:: ENTRIES SHOWN
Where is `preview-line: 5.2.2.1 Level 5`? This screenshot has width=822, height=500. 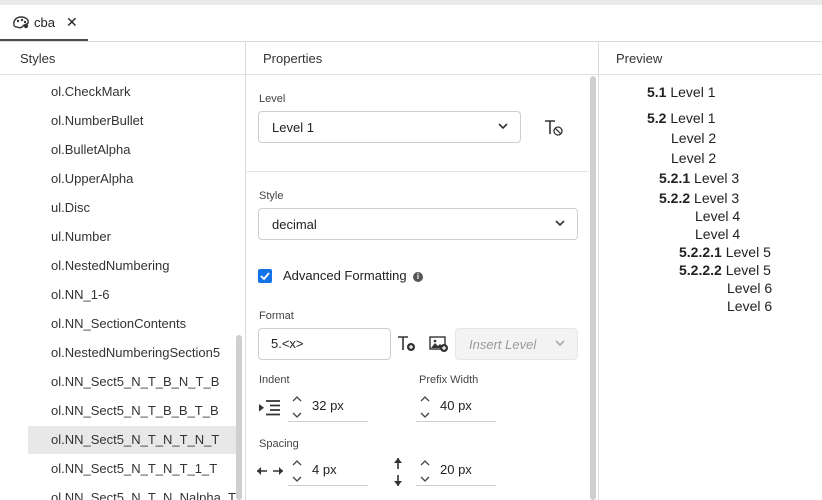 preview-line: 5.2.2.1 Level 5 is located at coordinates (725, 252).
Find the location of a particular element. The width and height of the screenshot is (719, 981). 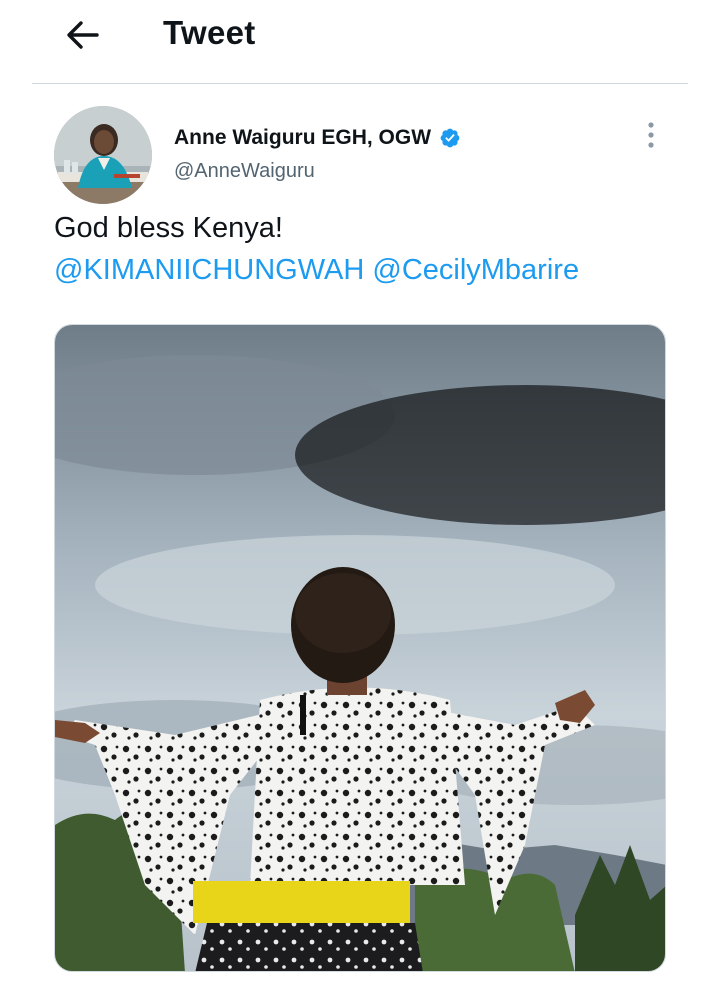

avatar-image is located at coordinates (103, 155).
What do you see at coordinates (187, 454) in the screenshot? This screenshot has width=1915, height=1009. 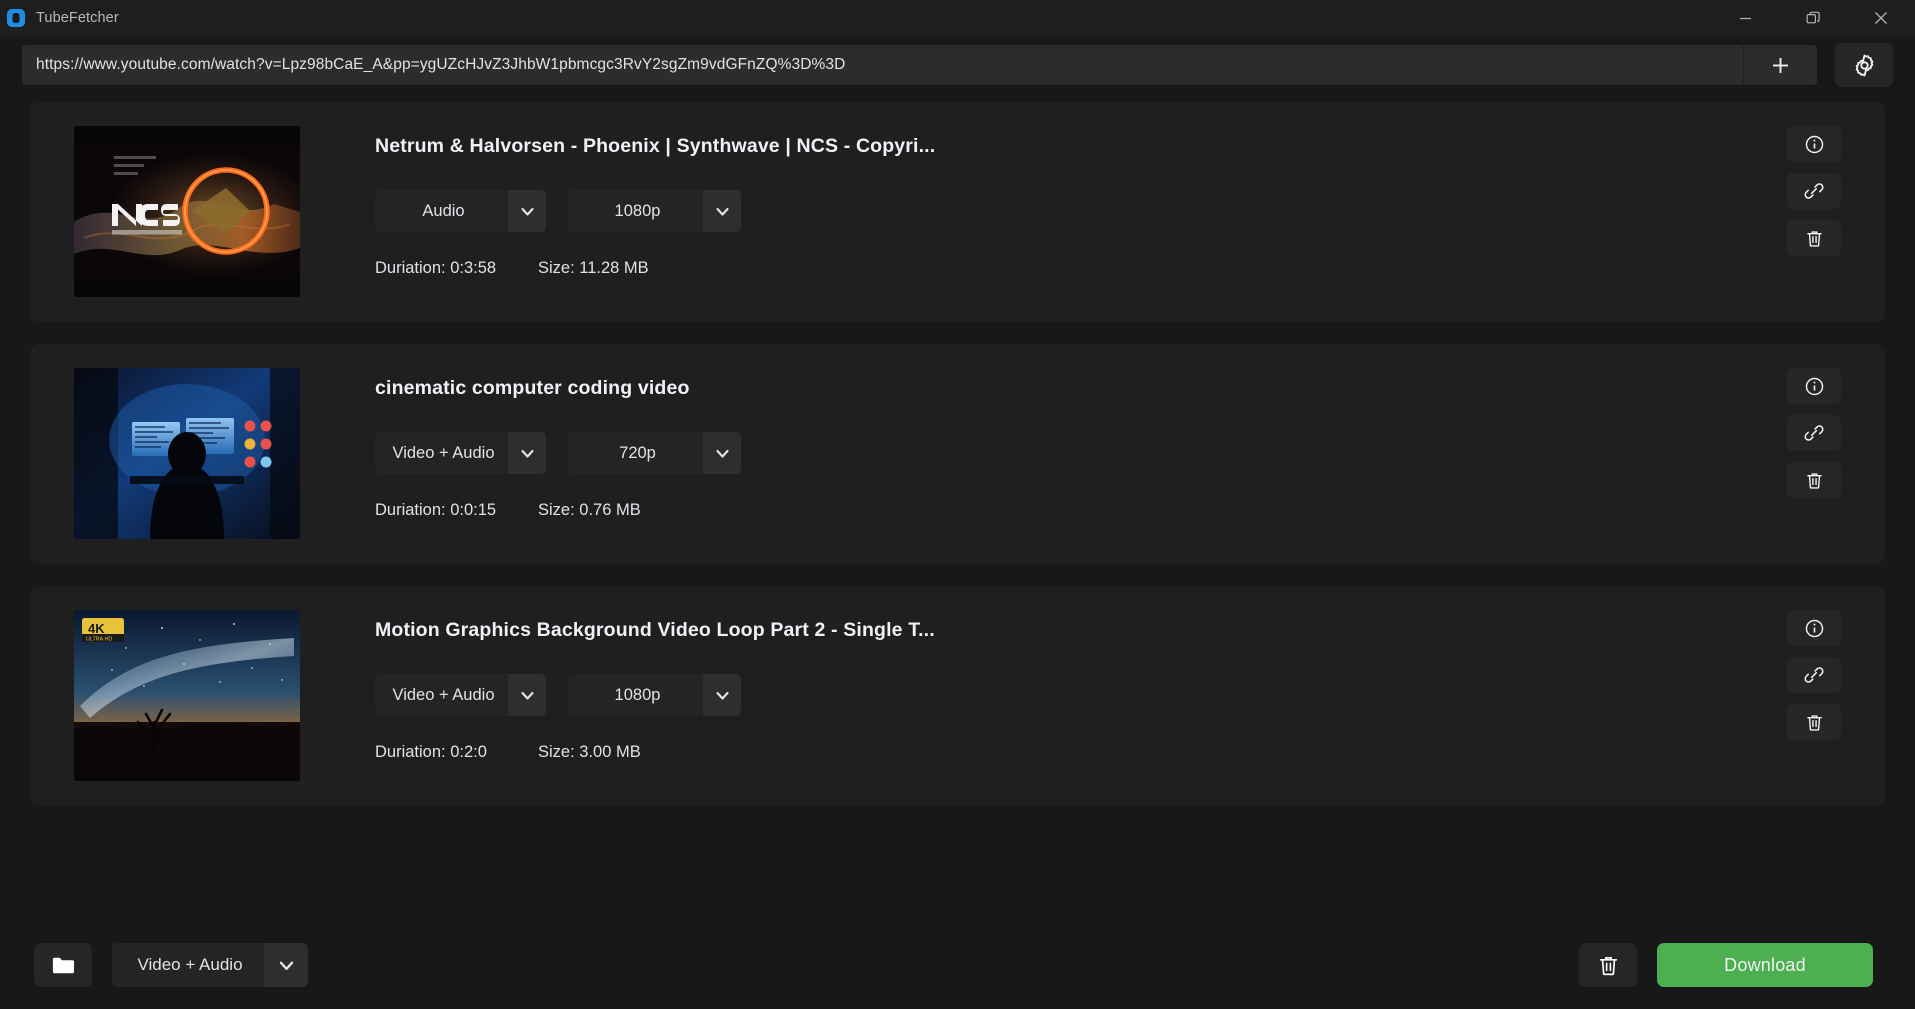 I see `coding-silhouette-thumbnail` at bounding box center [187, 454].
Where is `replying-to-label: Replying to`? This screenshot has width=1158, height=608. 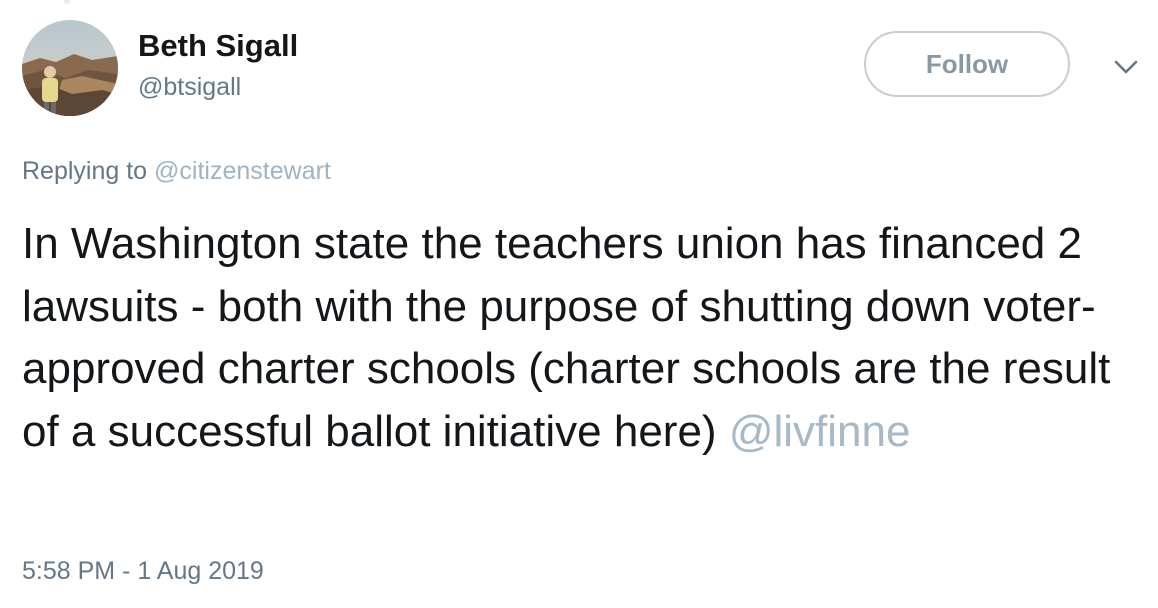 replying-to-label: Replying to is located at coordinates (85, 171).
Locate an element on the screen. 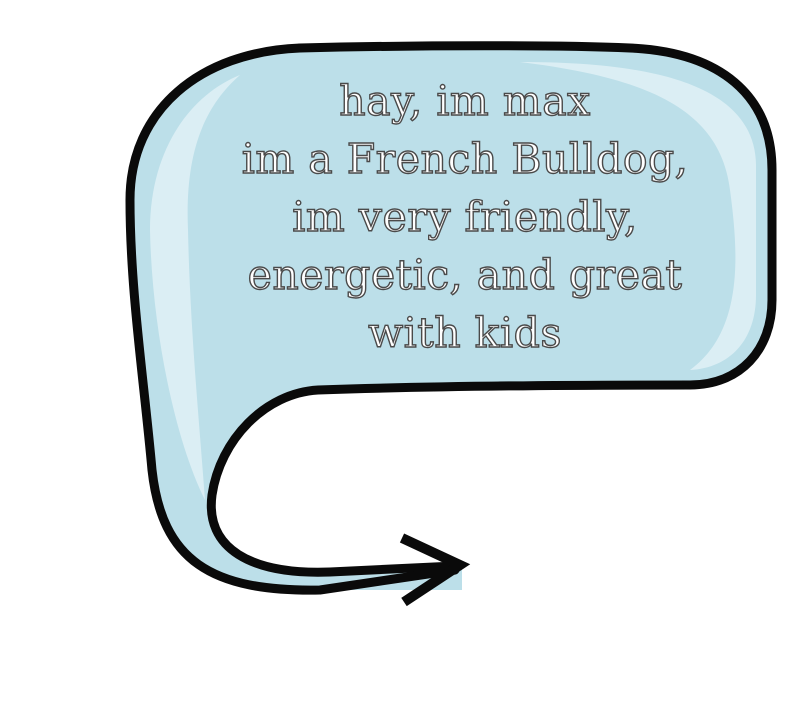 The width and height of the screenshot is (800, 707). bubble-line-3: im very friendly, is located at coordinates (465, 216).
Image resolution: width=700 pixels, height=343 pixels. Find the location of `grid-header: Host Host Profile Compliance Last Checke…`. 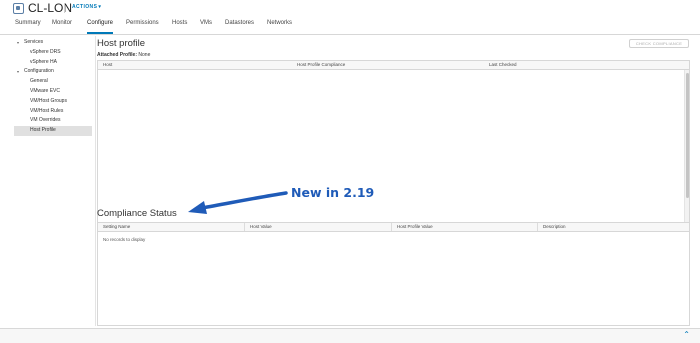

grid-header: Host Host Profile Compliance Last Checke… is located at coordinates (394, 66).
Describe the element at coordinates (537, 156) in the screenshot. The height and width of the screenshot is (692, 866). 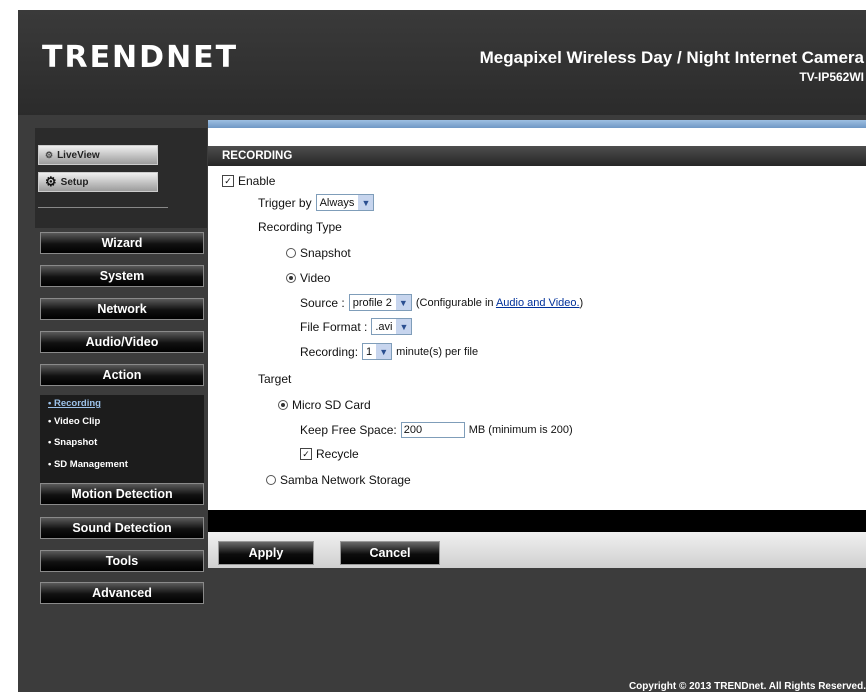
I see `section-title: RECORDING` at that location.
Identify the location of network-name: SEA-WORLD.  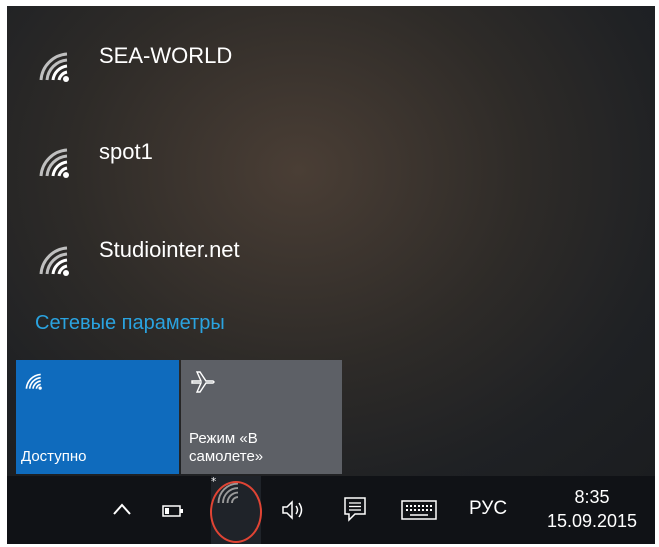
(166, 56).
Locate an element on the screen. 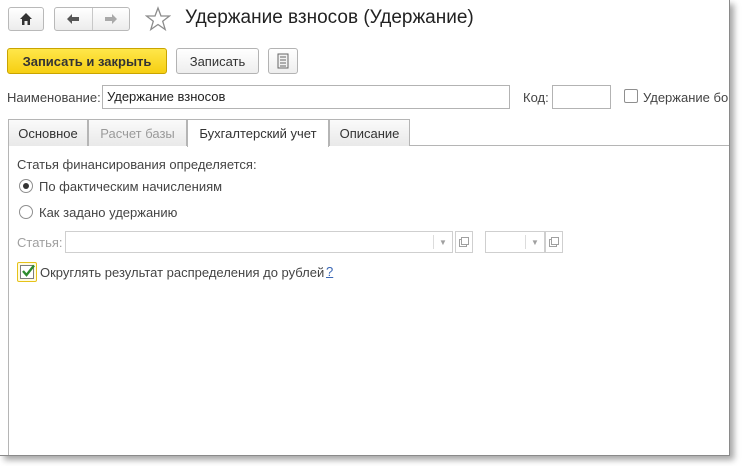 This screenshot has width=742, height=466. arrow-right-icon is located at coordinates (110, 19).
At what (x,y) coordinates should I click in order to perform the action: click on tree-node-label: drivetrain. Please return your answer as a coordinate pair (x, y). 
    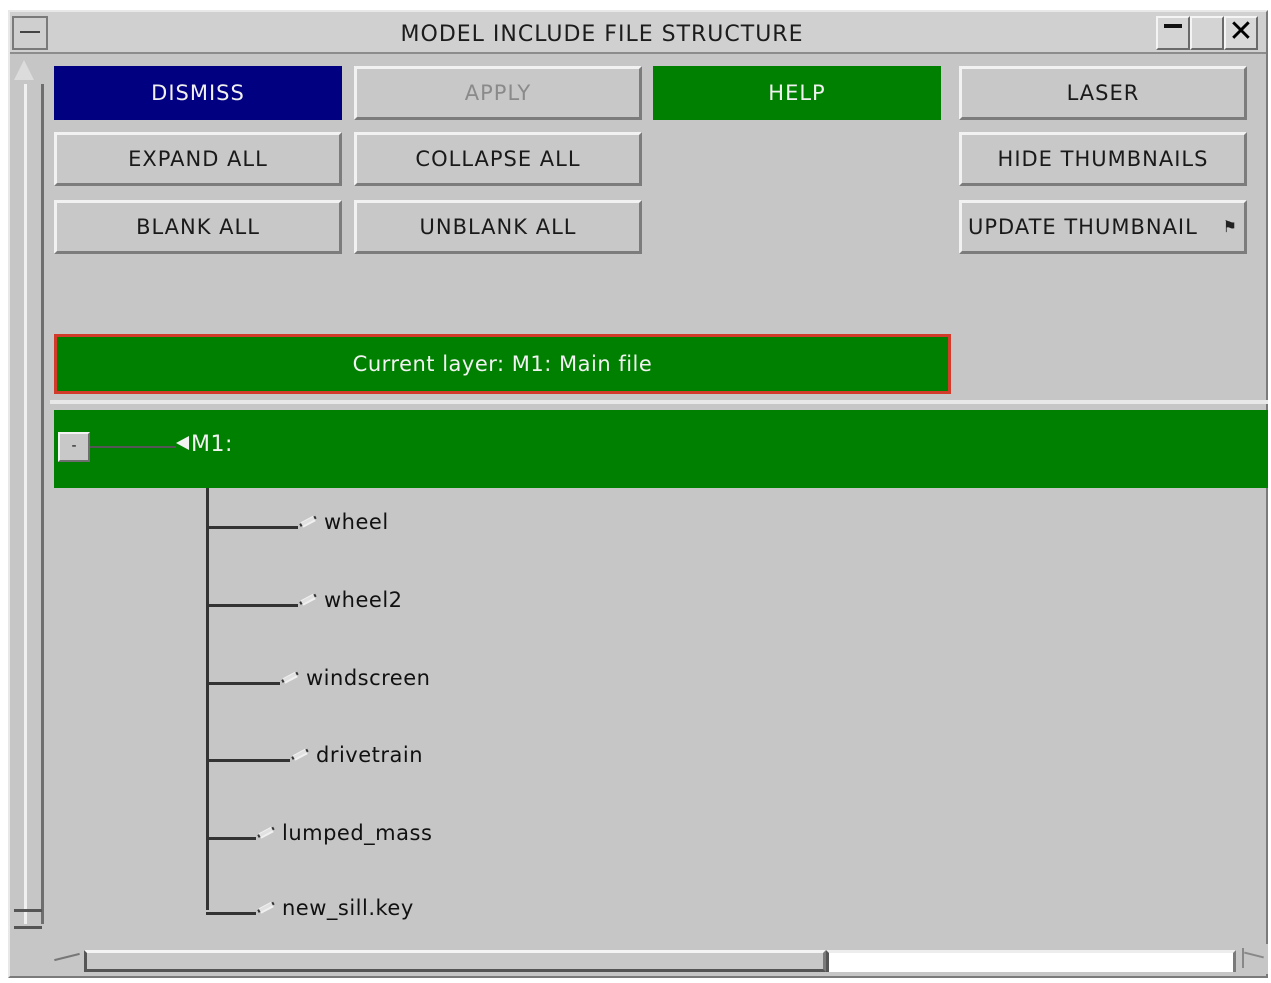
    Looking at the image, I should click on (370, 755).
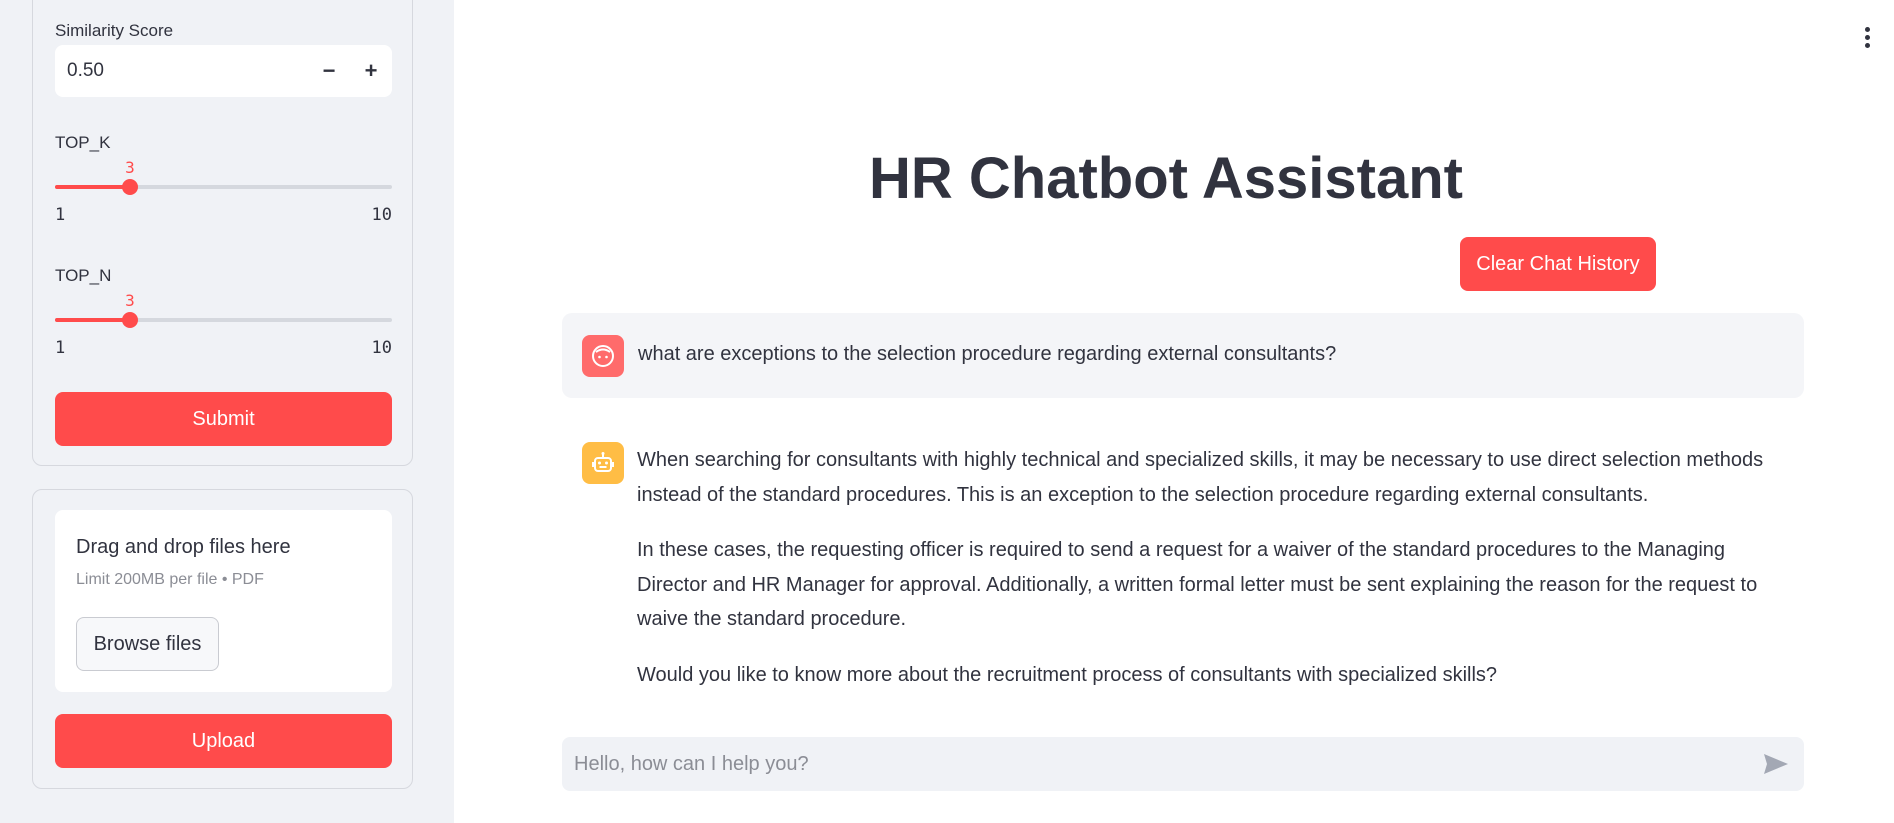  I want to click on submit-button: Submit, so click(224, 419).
::::
| WORK ORDER |
Reproduce the records verbatim, starting at the line that contains "Image resolution: width=700" and ending after the line that contains "grid-header: Host Host Profile Compliance Last Checke… is". Leave the pictures out of your answer.

| SOLUTION FOR THIS EXERCISE |
Image resolution: width=700 pixels, height=343 pixels. Find the location of `grid-header: Host Host Profile Compliance Last Checke…`. 

grid-header: Host Host Profile Compliance Last Checke… is located at coordinates (394, 66).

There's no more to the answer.